This post has 2 comments

  1. It’s a great show for a great cause. These people are given an opportunity to shine just by doing what they love doing the most. It really doesn’t matter if they were not given a choice as to which recording company they can sign up with. They are given a chance, a once in a lifetime opportunity, to take their lives and careers to a whole ‘nother level. The only real choice they have is to either take it or leave it.

  2. Peter Stone says:

    Recording contracts aren’t a guarantee of enormous fortune, and in a lot of cases, record labels end up making more than the artist off of the what the artist produced.
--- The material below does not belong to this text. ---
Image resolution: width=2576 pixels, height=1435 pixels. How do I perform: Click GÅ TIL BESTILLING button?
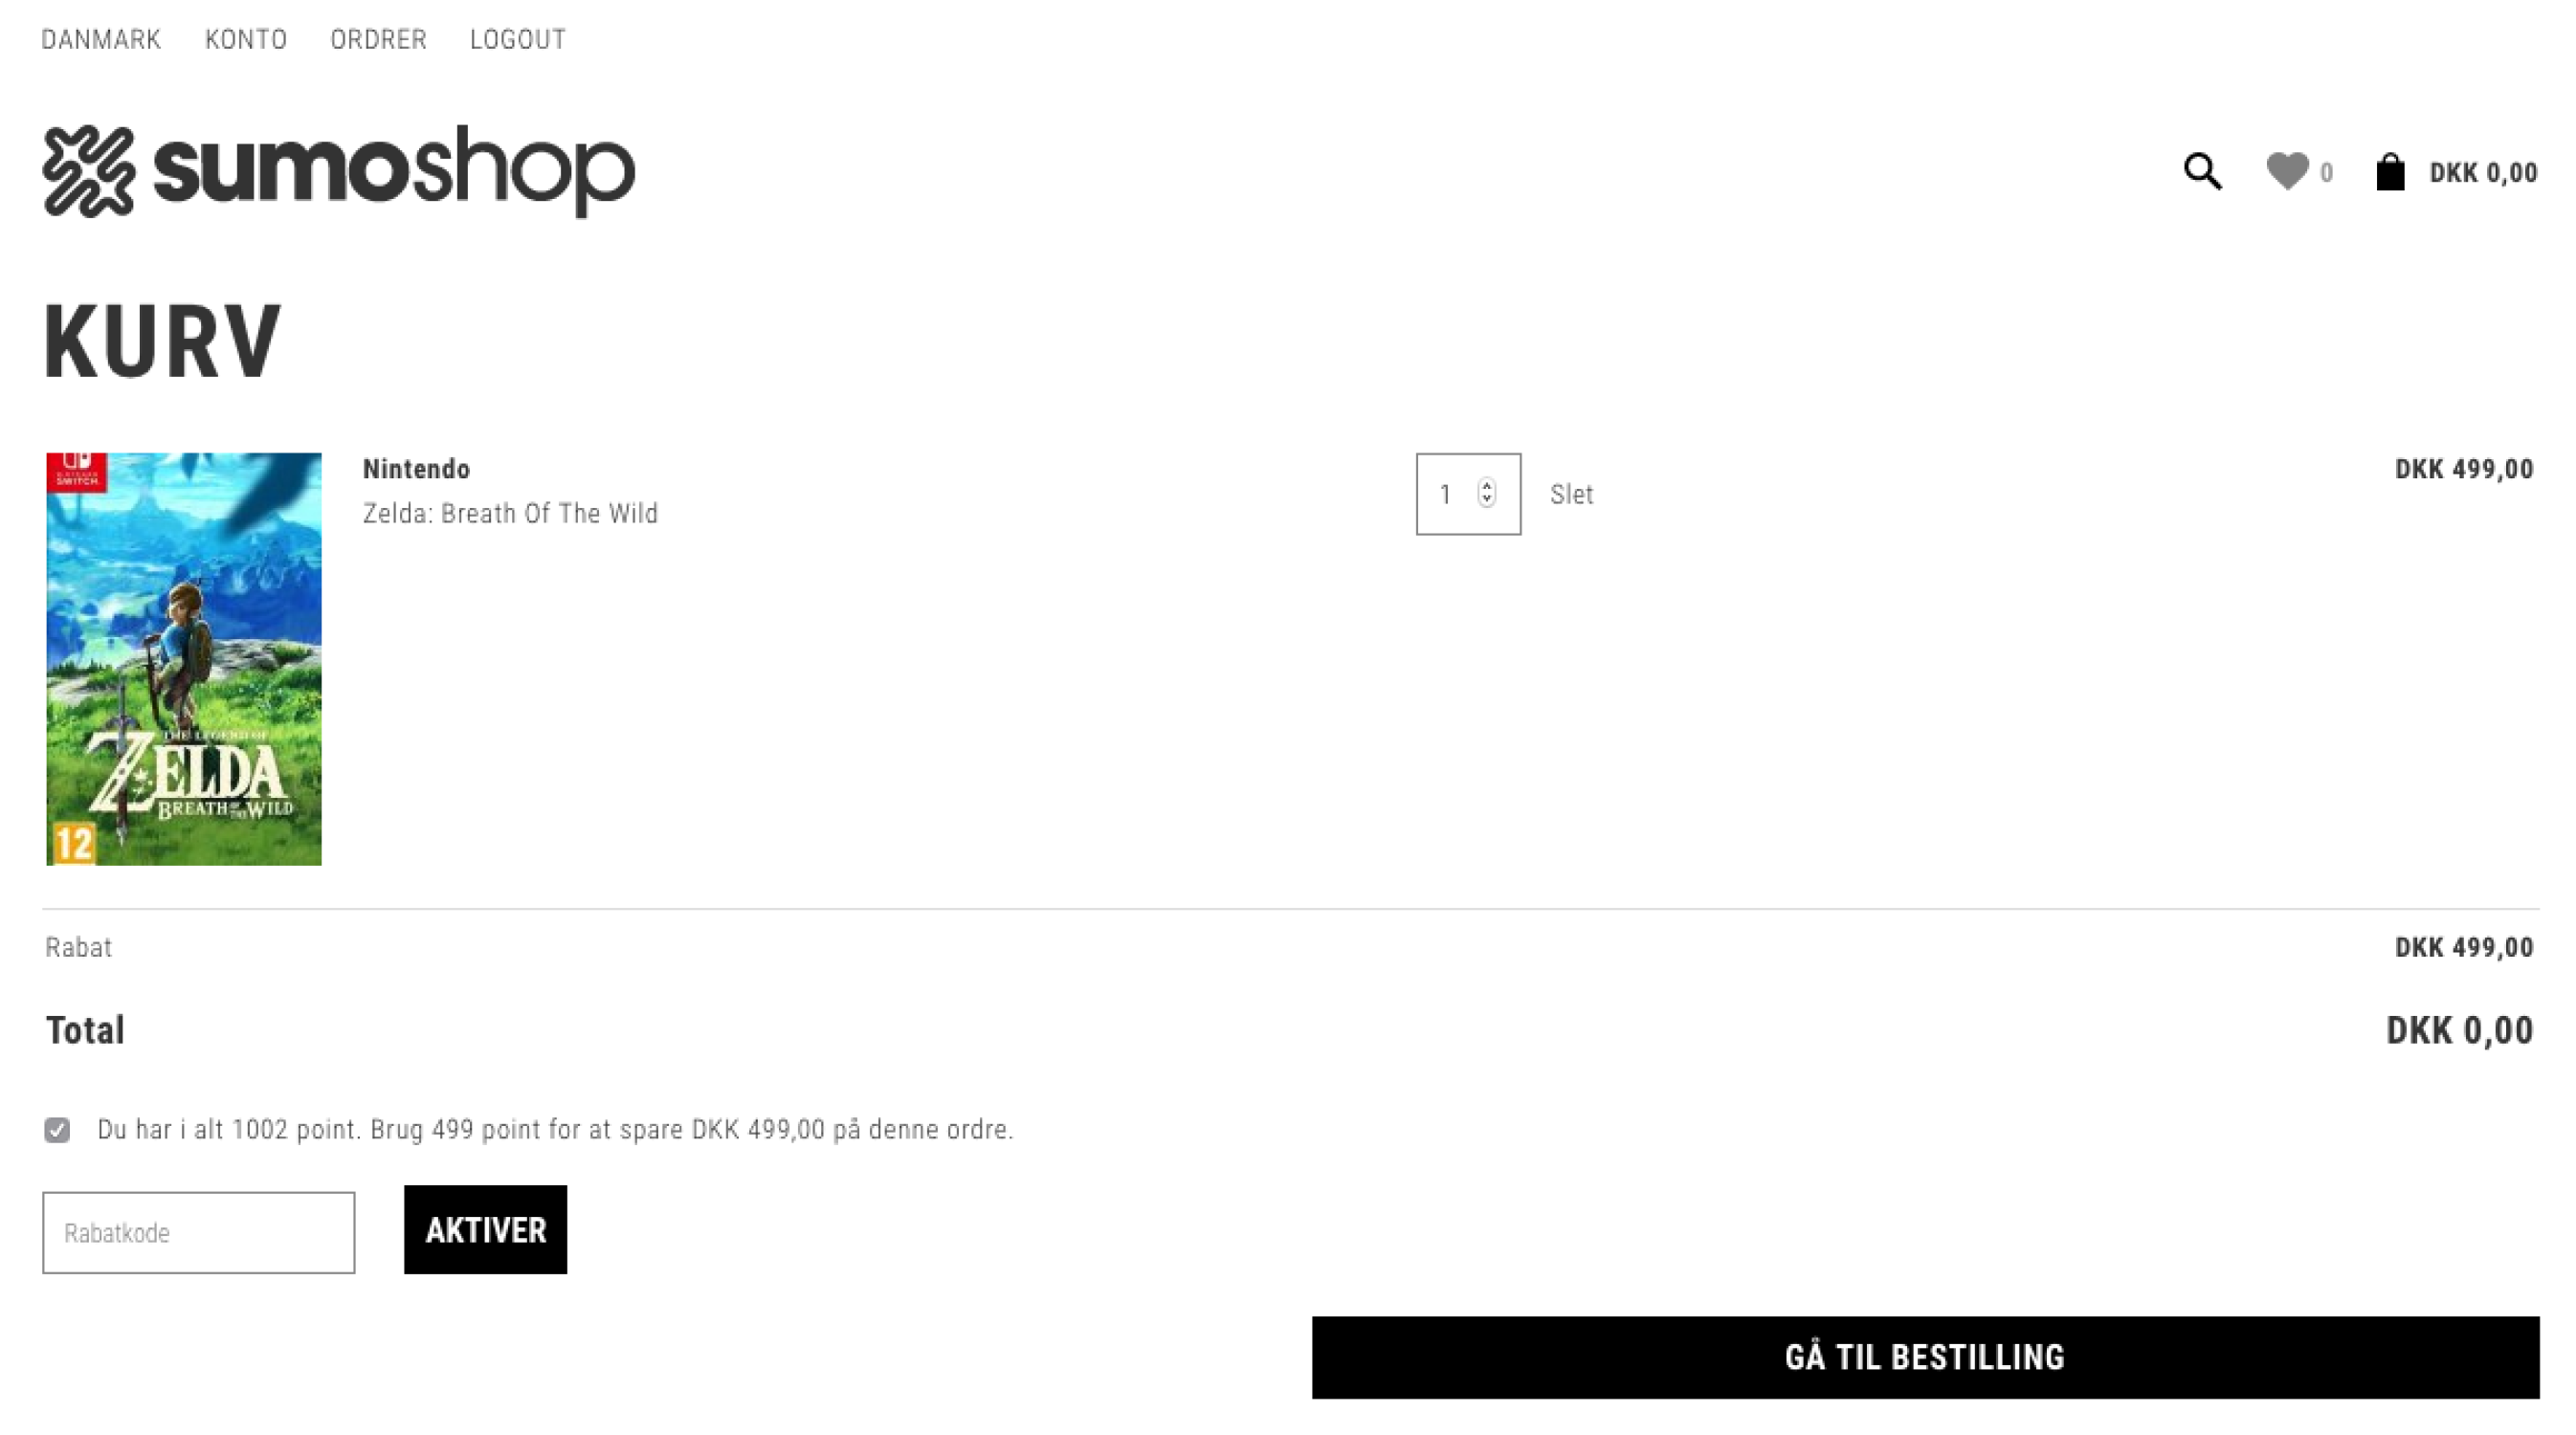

Ritchie Blackmore, the former Deep Purple guitarist said that a musician should “Learn three chords, then find a bloody good lawyer!” and there’s an element of real truth to it. For instance, Creedence Clearwater Revival’s back catalog is nearly entirely owned by their record label, Fantasy, and their owner, Saul Zaentz. After he left the label, he got sued in the 80s for writing a song that sounded too much like CCR – in other words, he got sued for sounding like HIMSELF. (Can’t make this stuff up.) Aerosmith only owns a small stake in their songs from the 70s and 80s, Black Sabbath’s songs from the 70s with Ozzy have a similar arrangement with their former manager Don Arden, etc, and these are all from songs that the record label did not write, play, or take into the studio. And that’s just rock ‘n’ roll – country is a whole other can of worms. Waylon Jennings had to fight tooth and nail to pick what songs he got to record and the band that played on his records with his label boss, Chet Atkins; Willie Nelson went without a label for years for the same reason, even though he’d already written top 10 hits for Patsy Cline, Roger Miller, and Ray Price. Artists get screwed – and they are the people who CREATE the thing that makes them successful and famous. It’s like the novel The Fountainhead, in which the creator gets robbed by the parasitic collective.